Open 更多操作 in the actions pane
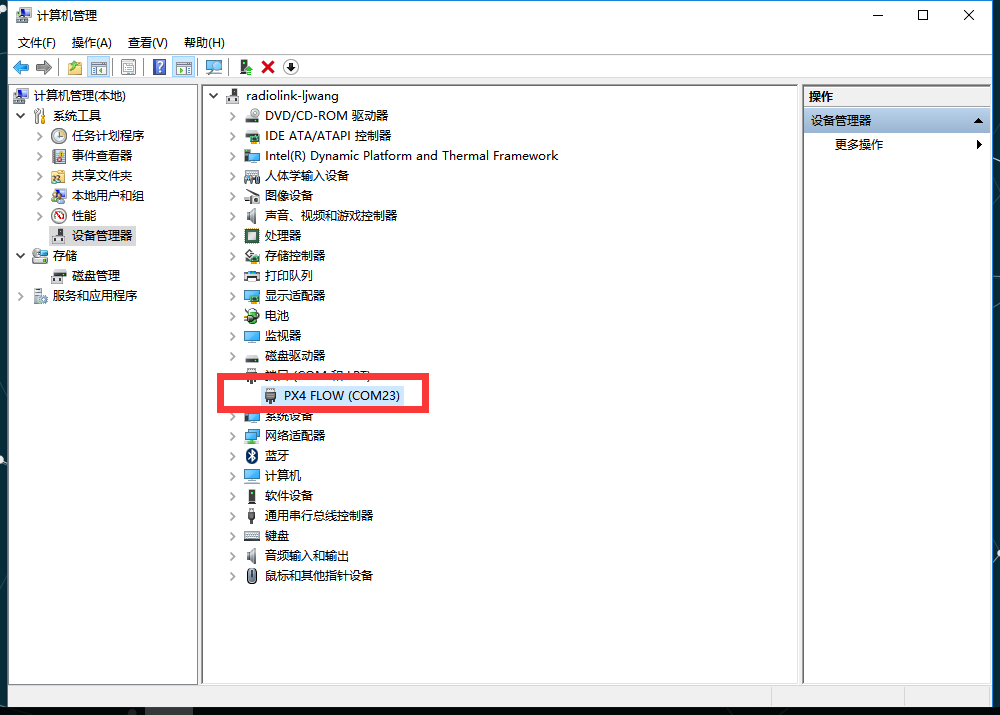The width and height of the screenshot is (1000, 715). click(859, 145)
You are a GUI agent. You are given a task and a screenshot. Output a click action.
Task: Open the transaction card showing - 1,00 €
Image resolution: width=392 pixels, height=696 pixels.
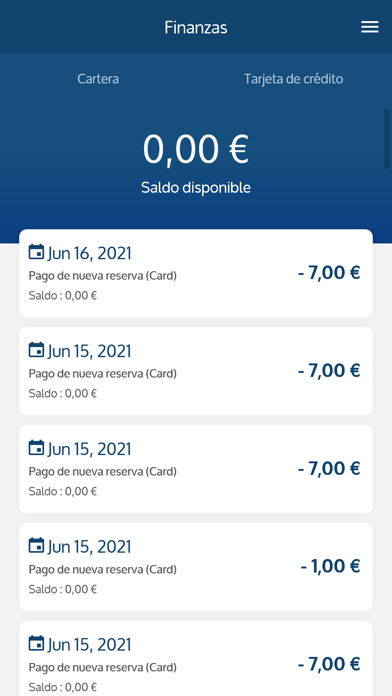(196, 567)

===

Activity:
Could you output every record above exactly as written, leaving out the pictures?

Task answer:
Open 更多操作 in the actions pane
The width and height of the screenshot is (1000, 715). click(859, 145)
You are a GUI agent. You are given a task and a screenshot. Output a click action.
Task: Open the transaction card showing - 1,00 €
Image resolution: width=392 pixels, height=696 pixels.
(196, 567)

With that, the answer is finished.